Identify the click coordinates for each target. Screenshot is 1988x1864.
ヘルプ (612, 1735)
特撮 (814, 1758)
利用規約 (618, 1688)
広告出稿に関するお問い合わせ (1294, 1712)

▬▬▬

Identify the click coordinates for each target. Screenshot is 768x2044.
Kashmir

▬▬▬

# Goal of the exercise:
From the data above, determine how many lines hold "click", and write only the number.

# Your response:
2